The tool set is extremely granular, with multiple clusters that overlap in purpose (e.g., amazon_search_results/search_products/shopping_search; watchlist_delta/watchlist_diff; find_undercompeted_brands/category_undercompeted_brands; operator_new_brands/operator_new_on_brand). Although descriptions are detailed, the boundaries between many 'find opportunity' and 'watchlist change' tools are subtle enough that an agent could easily misselect.

Naming Consistency4/5

The vast majority follow a verb_noun snake_case convention with clear prefixes (asin_, brand_, category_, operator_, watchlist_, playbook_, find_, top_). A few noun-style exceptions (competitive_landscape, risk_assessment, brand_under_attack, buybox_loss_alert) break the pattern, but they are minor and do not obscure the overall scheme.

Tool Count1/5

With 82 tools, the server is far beyond the 50+ extreme threshold.
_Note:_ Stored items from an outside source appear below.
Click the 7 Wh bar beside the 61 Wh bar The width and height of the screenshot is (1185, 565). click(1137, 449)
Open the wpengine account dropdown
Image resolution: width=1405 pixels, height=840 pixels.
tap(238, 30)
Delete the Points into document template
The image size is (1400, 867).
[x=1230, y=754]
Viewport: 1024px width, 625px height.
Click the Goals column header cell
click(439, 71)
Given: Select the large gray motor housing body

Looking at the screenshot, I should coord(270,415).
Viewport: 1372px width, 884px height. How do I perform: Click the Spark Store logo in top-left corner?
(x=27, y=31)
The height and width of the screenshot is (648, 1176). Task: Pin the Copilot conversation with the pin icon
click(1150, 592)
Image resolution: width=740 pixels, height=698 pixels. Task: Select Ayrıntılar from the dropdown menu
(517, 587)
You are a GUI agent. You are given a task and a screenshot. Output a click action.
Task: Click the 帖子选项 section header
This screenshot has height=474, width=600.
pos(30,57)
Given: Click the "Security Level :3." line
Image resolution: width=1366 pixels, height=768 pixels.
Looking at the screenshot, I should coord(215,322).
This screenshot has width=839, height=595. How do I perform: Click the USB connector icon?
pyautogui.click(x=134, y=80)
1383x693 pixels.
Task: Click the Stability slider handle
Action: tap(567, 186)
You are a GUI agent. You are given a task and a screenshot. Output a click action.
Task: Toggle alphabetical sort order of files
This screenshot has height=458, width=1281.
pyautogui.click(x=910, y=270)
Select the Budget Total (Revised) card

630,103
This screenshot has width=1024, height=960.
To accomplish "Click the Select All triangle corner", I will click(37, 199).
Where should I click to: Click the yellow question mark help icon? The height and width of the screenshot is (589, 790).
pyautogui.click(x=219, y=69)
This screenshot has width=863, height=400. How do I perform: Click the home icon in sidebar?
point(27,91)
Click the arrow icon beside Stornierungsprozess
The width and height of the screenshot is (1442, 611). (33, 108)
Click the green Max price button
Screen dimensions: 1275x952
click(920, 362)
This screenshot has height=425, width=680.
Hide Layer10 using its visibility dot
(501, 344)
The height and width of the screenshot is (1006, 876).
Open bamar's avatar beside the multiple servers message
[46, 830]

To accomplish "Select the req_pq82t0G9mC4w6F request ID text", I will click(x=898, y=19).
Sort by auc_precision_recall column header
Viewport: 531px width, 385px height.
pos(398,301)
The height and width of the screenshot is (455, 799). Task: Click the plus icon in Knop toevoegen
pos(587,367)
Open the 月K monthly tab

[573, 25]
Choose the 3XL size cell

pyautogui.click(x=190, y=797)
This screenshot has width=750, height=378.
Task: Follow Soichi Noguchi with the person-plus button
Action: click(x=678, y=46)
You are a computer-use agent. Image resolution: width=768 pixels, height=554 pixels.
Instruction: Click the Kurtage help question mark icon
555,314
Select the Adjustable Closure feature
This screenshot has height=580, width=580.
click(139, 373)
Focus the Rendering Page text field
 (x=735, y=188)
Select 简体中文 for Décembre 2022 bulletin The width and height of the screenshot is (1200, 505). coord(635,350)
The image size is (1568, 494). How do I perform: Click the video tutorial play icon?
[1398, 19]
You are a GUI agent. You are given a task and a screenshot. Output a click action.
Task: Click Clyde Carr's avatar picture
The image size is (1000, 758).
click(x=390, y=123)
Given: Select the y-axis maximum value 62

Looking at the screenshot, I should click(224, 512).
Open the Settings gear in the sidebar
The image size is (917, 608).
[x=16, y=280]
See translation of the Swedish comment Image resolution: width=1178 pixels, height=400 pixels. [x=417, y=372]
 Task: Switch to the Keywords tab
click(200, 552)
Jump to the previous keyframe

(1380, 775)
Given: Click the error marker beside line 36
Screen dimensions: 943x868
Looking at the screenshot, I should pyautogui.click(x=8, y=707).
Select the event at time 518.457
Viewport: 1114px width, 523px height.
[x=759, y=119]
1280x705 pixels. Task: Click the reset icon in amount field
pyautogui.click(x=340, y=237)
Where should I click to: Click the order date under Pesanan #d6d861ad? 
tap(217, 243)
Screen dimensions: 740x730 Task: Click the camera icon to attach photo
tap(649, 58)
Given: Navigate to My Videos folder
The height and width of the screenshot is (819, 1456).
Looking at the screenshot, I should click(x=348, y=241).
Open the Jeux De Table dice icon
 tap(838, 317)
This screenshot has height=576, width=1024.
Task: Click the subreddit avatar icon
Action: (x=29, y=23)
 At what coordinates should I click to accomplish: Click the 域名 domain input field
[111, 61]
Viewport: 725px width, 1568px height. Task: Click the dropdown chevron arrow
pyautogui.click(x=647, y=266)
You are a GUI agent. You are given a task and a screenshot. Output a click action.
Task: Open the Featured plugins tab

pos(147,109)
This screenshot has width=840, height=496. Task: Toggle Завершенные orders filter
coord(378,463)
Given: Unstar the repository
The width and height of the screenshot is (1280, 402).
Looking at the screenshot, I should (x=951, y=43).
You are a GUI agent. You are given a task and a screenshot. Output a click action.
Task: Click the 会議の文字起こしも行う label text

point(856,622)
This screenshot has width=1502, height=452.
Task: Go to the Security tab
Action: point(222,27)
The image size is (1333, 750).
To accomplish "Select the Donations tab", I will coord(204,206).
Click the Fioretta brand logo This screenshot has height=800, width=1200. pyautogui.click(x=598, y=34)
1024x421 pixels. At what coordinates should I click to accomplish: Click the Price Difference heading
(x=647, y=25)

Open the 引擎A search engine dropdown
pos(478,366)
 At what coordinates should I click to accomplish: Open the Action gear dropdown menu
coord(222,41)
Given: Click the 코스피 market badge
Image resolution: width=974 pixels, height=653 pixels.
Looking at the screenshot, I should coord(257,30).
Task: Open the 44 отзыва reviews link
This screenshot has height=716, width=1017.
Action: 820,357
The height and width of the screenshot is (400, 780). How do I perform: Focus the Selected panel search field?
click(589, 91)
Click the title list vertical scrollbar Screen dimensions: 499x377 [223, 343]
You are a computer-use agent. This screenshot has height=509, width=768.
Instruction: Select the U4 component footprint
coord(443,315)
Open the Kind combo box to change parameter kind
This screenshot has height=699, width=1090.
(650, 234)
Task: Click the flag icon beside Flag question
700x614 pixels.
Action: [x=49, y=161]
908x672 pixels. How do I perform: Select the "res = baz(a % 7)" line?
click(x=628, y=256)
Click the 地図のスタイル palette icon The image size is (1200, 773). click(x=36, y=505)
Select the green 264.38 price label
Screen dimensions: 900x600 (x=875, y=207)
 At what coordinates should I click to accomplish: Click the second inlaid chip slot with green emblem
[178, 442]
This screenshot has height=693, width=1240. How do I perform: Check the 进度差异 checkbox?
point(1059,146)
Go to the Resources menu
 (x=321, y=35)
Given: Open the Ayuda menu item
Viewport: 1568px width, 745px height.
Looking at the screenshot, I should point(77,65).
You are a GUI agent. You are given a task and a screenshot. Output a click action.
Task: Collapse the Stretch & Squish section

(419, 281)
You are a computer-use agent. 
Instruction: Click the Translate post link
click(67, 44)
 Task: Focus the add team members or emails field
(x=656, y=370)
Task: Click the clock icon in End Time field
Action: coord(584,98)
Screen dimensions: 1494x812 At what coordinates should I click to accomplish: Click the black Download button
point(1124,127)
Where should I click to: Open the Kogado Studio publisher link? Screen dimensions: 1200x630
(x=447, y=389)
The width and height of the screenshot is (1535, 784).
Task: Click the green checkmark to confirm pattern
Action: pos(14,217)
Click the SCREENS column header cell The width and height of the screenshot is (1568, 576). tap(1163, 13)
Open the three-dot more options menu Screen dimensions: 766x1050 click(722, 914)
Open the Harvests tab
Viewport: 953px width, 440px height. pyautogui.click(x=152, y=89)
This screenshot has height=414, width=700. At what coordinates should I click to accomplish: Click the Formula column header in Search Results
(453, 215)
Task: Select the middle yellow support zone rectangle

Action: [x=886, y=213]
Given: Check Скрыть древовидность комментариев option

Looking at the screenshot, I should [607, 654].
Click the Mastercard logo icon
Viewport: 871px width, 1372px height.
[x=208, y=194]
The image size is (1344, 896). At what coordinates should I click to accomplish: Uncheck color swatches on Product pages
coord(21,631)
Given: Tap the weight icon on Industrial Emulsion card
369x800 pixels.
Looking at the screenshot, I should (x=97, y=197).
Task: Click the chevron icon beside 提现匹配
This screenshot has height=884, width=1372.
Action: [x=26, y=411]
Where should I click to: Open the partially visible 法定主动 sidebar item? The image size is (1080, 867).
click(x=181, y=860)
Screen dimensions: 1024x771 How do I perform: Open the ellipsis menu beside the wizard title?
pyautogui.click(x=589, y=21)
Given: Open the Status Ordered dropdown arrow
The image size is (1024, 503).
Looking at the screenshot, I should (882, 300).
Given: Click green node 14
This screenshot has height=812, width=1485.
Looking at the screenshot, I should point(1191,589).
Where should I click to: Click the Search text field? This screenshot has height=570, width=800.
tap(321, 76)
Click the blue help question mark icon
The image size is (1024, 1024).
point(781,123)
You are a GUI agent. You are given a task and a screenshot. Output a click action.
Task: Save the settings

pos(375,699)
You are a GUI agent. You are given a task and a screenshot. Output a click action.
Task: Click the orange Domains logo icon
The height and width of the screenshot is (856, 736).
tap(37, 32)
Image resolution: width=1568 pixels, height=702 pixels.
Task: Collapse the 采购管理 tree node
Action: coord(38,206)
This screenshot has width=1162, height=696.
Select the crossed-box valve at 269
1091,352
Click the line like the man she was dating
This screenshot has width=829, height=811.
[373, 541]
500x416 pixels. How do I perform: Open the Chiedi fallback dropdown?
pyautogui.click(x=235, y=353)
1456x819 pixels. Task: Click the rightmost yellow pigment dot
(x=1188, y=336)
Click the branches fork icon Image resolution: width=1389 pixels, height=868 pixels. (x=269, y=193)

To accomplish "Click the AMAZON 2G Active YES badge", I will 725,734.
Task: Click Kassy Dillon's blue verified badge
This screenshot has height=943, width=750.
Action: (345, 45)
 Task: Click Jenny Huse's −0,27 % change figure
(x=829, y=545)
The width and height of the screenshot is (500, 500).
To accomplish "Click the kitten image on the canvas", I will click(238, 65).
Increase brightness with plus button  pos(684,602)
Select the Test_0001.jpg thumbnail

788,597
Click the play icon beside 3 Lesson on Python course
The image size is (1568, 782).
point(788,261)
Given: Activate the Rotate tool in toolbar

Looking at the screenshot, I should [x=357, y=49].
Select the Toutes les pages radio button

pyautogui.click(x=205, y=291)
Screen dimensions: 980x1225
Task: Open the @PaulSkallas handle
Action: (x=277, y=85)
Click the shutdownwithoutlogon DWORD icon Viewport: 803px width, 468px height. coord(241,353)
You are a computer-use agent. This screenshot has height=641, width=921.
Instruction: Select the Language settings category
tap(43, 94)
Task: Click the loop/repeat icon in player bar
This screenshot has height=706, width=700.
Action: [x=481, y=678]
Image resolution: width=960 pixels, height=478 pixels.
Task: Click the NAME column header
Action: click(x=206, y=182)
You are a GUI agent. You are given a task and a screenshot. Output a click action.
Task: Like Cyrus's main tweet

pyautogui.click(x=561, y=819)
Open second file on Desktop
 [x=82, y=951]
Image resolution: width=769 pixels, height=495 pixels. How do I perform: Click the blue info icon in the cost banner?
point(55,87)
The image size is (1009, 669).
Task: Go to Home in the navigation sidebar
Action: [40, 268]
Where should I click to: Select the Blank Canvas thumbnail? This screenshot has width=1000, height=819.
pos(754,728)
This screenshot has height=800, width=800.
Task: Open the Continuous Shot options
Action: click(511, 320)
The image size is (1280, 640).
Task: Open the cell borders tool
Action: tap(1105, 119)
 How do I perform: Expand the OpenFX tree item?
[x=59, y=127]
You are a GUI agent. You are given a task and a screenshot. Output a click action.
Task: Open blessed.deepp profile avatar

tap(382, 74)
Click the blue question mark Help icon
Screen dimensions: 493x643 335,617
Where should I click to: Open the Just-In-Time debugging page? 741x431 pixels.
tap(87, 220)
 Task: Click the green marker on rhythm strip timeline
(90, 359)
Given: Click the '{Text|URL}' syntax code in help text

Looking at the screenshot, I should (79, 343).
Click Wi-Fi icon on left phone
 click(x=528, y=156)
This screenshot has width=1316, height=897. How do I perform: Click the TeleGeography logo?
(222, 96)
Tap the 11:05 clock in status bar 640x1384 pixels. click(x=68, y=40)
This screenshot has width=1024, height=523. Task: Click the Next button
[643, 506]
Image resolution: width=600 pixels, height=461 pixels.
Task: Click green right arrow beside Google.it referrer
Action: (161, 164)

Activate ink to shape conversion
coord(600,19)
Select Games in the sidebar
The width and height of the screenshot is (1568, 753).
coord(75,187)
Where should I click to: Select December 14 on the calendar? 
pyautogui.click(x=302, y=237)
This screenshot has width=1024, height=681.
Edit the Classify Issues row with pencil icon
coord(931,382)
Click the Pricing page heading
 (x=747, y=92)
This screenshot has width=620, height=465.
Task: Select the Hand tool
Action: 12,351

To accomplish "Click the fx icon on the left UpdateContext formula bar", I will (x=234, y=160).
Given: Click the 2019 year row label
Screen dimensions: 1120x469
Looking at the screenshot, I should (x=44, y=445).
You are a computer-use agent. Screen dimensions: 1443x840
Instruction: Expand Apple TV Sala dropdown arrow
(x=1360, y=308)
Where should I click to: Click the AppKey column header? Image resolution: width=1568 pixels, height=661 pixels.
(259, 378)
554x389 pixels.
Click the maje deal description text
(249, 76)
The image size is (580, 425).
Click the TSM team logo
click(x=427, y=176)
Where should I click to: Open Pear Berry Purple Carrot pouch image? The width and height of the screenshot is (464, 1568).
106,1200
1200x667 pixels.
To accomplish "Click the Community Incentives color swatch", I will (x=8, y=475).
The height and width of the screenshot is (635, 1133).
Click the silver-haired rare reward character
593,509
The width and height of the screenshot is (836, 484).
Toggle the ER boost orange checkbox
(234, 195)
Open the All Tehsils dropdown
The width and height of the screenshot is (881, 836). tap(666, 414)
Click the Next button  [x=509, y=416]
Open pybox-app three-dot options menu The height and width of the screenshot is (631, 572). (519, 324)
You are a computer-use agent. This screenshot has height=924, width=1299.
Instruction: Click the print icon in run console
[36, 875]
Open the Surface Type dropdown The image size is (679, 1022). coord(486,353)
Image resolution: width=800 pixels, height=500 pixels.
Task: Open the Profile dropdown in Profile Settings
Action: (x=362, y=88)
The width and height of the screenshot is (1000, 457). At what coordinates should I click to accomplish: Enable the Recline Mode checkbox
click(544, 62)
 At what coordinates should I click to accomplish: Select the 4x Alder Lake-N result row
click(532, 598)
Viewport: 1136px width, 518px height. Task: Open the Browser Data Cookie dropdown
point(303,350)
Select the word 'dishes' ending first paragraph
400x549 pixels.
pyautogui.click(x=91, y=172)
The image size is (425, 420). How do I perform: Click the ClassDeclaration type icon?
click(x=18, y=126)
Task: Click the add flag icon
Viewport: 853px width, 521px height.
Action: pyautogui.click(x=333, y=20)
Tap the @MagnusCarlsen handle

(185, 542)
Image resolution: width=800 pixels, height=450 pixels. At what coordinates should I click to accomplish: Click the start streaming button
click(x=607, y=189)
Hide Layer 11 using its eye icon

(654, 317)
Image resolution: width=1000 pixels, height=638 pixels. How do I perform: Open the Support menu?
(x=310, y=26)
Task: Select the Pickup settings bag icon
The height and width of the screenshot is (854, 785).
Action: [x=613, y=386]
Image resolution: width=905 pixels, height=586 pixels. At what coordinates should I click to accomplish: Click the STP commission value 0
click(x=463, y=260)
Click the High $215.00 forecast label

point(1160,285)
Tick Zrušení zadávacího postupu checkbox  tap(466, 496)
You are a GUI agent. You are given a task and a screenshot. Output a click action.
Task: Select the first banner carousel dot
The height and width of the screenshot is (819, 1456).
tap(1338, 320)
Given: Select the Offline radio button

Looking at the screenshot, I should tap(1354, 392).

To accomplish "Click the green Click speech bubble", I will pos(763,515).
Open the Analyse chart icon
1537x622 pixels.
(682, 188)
Even though the domain is broad, many tools are highly granular variants (e.g., filter_brands_by_fba_share vs filter_operators_by_fba_share; watchlist_delta vs watchlist_diff) that could be merged or parameterized, imposing a heavy cognitive and context burden on agents.

Completeness5/5

The surface is extraordinarily complete for Amazon product research: discovery, ASIN/brand/category analytics, buybox and BSR history, sourcing evaluation, risk/MAP monitoring, watchlists, playbooks, operator intelligence, cross-marketplace checks, and live refreshes. Workflows like authorized_seller_set → buybox_loss_alert and watchlist_add → watchlist_delta are fully supported, with no obvious dead ends.